In the ever-evolving landscape of cryptocurrency, the spotlight often shifts rapidly from one development to another. Currently, all eyes are on Ethereum as it enters a phase of high speculation, especially with the impending launch of spot Ether ETFs. However, a notable analyst has flagged potential concerns about Ethereum’s supply risk, which could influence its trajectory in the coming months.
Understanding Ethereum’s Supply Dynamics Post-Merge
Benjamin Cowen, the founder of Into The Cryptoverse, has recently highlighted a critical issue regarding Ethereum’s supply. According to Cowen, there’s a looming risk of Ethereum reverting to its pre-Merge supply levels. “If the supply of ETH keeps increasing by ~60k/month like it has been since April, then by Dec the supply will be back to what it was at the merge,” Cowen explained in a recent X post.
The Ethereum network underwent a significant transformation with the Merge in September 2022, transitioning to a proof-of-stake consensus model. This shift was expected to introduce a deflationary mechanism to the network, reducing the overall supply of ETH. Indeed, data indicated a drop of approximately 455,000 ETH by April 2024. However, the trend has seen a reversal over the past three months, with an increase of around 150,000 ETH.
Cowen’s analysis suggests that if this rate of increase continues, Ethereum could see its supply inflate back to levels observed before the Merge. This potential increase in supply could have various implications for the market dynamics and pricing of ETH.
Spot Ether ETFs: A New Chapter
The Chicago Board Options Exchange (CBOE) has announced that five spot Ethereum exchange-traded funds (ETFs) will begin trading on July 23, pending regulatory approval.
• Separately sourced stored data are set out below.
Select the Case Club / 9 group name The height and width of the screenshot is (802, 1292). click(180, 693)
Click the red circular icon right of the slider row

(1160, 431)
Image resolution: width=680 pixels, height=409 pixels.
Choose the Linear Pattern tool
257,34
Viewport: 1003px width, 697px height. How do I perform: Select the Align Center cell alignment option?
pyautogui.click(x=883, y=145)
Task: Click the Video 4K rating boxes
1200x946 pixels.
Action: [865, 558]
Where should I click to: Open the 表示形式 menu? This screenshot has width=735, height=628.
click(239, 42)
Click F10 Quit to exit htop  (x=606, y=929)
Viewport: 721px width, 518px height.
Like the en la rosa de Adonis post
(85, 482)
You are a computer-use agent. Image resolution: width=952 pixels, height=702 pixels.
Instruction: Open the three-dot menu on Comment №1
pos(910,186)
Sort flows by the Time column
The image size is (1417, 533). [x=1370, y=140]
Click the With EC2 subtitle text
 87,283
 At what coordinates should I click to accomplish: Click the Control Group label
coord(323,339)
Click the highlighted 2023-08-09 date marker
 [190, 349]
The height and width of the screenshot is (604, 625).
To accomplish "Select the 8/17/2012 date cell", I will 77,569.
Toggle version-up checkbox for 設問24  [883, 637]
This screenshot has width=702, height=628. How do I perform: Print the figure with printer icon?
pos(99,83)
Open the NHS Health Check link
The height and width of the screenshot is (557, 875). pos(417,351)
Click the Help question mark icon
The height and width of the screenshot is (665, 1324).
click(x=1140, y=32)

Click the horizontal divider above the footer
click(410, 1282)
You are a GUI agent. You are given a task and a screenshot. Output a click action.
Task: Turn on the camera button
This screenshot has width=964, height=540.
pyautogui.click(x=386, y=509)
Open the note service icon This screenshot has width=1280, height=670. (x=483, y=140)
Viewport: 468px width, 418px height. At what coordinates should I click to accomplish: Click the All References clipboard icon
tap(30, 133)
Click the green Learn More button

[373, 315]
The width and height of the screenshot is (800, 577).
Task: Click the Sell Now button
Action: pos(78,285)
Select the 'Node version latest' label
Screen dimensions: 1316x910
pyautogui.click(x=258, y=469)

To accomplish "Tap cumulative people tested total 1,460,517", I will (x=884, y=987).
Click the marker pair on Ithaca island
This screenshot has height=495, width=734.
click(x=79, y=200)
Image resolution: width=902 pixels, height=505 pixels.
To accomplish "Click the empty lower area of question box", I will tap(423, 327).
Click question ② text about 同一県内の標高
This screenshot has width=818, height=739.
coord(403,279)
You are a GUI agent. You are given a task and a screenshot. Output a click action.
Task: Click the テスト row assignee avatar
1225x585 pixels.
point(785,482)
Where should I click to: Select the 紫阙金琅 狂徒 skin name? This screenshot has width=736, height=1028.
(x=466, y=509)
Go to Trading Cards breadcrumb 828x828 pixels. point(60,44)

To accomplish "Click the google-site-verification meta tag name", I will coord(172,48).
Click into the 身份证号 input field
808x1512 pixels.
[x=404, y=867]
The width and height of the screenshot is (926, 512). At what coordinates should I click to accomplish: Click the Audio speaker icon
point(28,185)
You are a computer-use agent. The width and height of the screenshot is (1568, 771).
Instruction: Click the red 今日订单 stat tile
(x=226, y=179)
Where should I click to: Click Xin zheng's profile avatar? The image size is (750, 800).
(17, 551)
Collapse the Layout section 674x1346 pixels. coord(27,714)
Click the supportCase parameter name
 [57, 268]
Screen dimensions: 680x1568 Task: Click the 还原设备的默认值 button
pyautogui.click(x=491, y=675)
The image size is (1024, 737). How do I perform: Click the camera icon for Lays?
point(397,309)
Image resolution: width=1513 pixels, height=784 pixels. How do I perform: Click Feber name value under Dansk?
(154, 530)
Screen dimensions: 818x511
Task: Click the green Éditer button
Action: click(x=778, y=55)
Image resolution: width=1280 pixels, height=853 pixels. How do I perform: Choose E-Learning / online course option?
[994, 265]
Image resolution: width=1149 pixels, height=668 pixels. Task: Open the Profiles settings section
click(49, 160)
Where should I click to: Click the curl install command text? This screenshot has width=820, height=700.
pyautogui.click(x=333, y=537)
This development follows the United States Securities and Exchange Commission’s (SEC) decision on May 23 to approve rule changes, allowing the listing of several spot Ether ETFs.
The ETFs poised to debut include the 21Shares Core Ethereum ETF, Fidelity Ethereum Fund, Invesco Galaxy Ethereum ETF, VanEck Ethereum ETF, and Franklin Ethereum ETF. This move should significantly boost Ethereum’s visibility and accessibility to a broader range of investors.
Price Predictions and Market Movements
While many view the introduction of spot Ether ETFs positively, Cowen cautions that the initial excitement might eventually wane. “If it follows 2016, then ETH/BTC final capitulation will not start until September 2024, which would provide enough time for the novelty of the spot ETF relative to BTC to potentially wear off,” he noted.
Despite the potential for a short-term decline in Ether’s price within the next “3-6 months,” Cowen remains optimistic about the long-term prospects, suggesting that in 1.5 years, the price of Ether will “likely be higher” than its current levels. As of now, Ether is trading at $3,507, according to CoinMarketCap data.
Looking Ahead
The cryptocurrency market is known for its volatility and unpredictability. Developments like the introduction of spot Ether ETFs could bring substantial changes, not just in trading volumes but also in the general perception of Ethereum as an asset. However, Cowen’s insights suggest that investors should monitor underlying factors, such as Ethereum’s supply risk, which could significantly impact the asset’s value over time.
For those keen on exploring further about Ethereum’s journey and its impact on the blockchain ecosystem, the Decade after Ethereum ICO: Blockchain forensics end double-spending debate offers an in-depth look.
As the crypto community waits to see how these new ETFs will perform, the broader implications for the Ethereum network and its native token remain a hot topic for analysts and investors alike.